Extracted records Block Start

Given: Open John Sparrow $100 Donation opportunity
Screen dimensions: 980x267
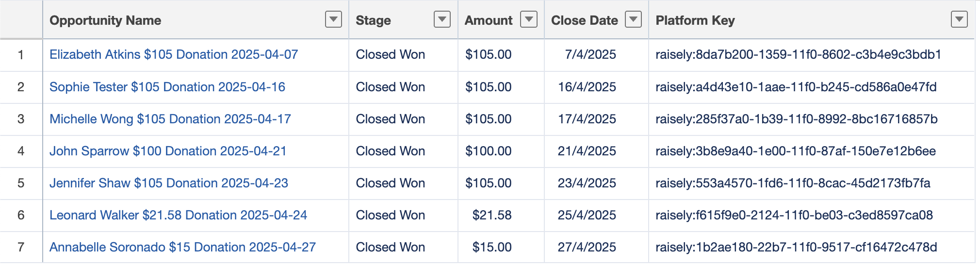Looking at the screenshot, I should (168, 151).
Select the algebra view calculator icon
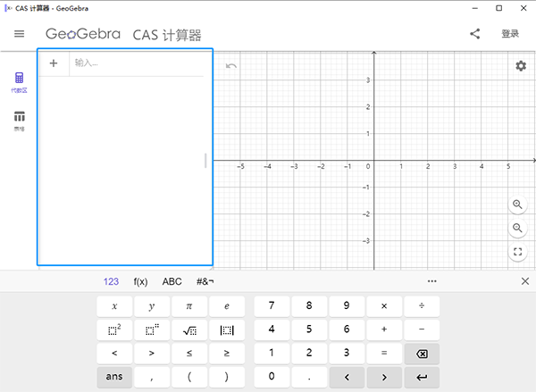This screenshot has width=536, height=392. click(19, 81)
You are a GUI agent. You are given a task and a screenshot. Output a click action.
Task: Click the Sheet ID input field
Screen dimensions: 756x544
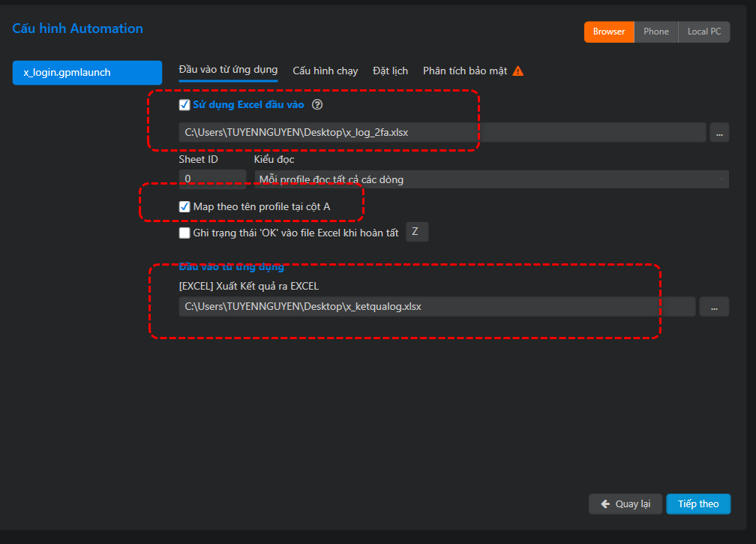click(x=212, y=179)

Extracted records Block End
Extracted records Block Start

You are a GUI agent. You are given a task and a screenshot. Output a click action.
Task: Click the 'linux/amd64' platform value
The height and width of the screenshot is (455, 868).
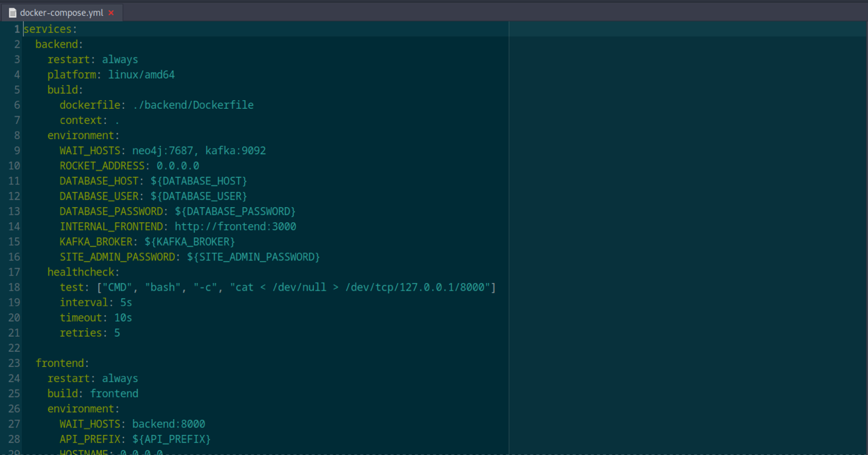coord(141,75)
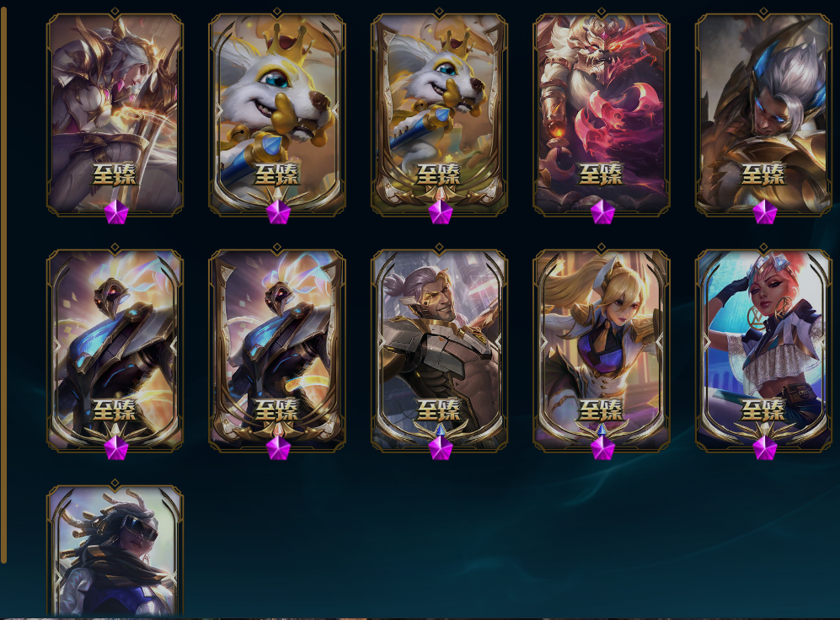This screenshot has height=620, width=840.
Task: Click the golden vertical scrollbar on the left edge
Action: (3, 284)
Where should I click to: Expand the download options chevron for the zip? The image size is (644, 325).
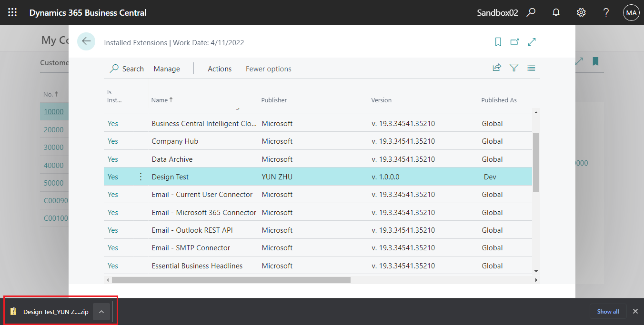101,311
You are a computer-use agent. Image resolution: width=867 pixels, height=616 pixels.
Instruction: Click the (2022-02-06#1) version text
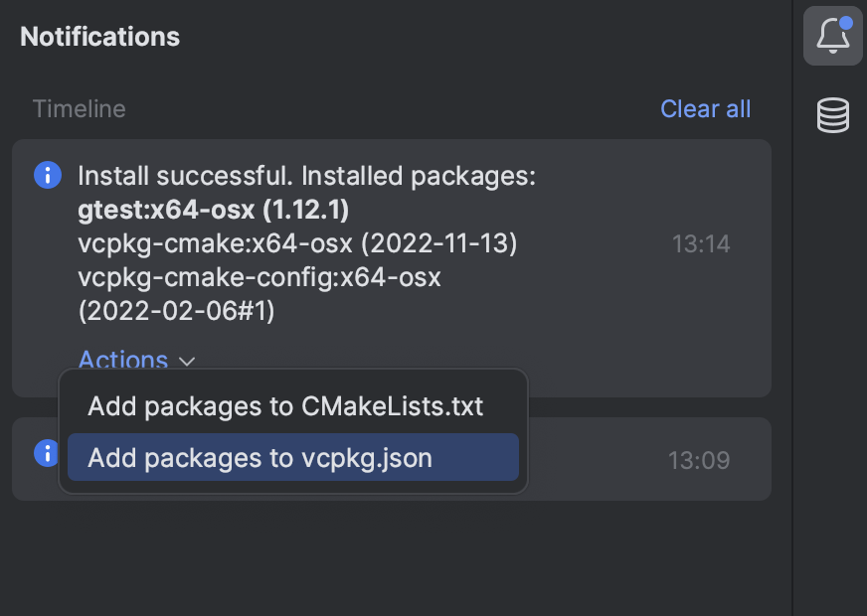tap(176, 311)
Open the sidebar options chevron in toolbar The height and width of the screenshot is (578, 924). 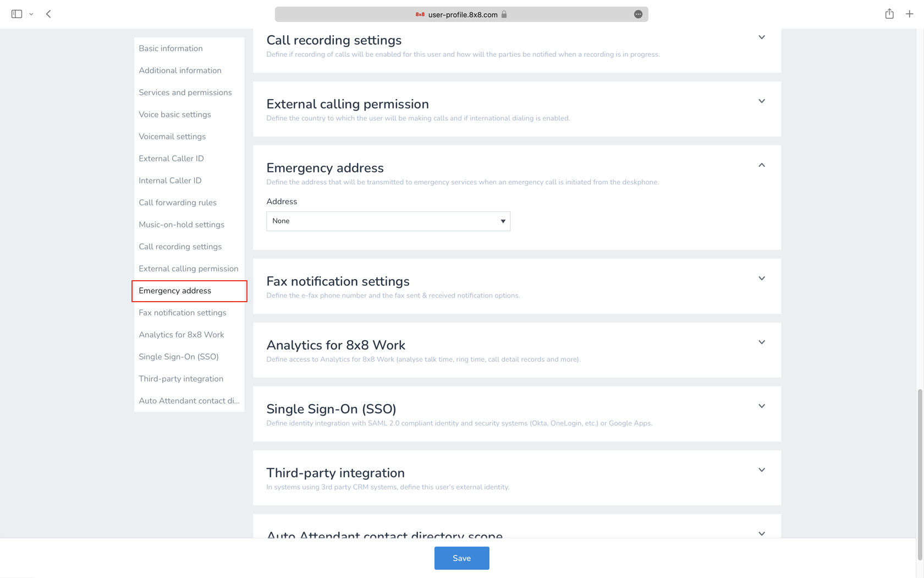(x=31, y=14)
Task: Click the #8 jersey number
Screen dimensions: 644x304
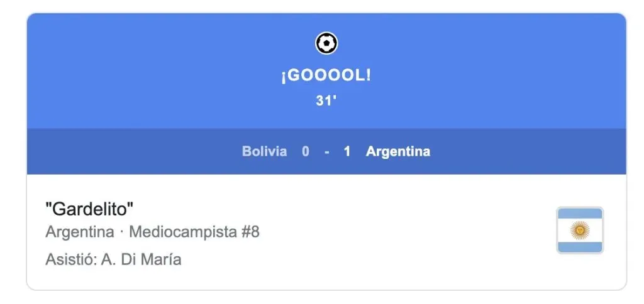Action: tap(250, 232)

Extracted records Block End

| What is expected |
Although the records above contain pictures, the copy must not; set down exactly the lines from the one with "Given: Open John" up to and including the one with "Task: Click the Sheet ID input field".

| Exercise answer |
Given: Open John Sparrow $100 Donation opportunity
Screen dimensions: 980x267
Looking at the screenshot, I should (168, 151).
Select the algebra view calculator icon
This screenshot has width=536, height=392. click(19, 81)
You are a GUI agent. You are given a task and a screenshot. Output a click action.
Task: Click the Sheet ID input field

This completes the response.